Locate every line in the items below that contains the string "arrow", and copy each of those lines.

-- start of MATERIAL FOR THIS EXERCISE --

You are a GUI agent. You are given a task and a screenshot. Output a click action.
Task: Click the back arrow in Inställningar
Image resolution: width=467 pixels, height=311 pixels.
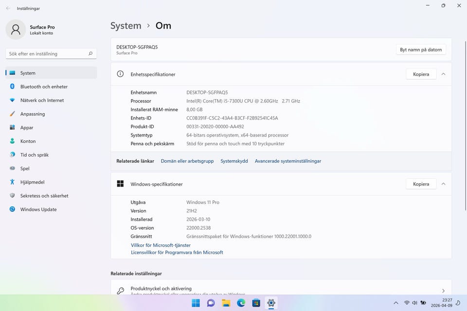click(8, 8)
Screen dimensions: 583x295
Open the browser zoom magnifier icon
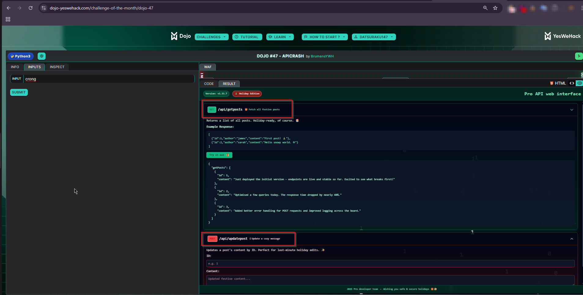tap(485, 8)
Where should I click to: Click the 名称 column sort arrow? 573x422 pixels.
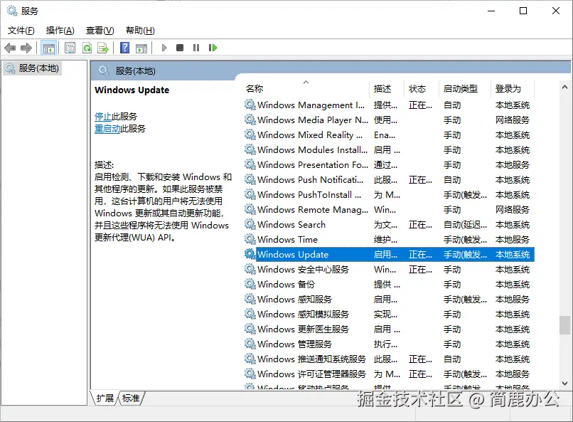pos(306,82)
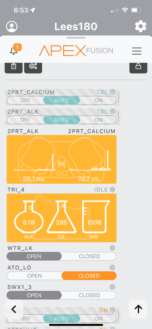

-- end of MATERIAL FOR THIS EXERCISE --

*THE COMPLETED TASK*:
Task: Click the back arrow in Inställningar
Where should I click to: Click the 名称 column sort arrow? 573x422 pixels.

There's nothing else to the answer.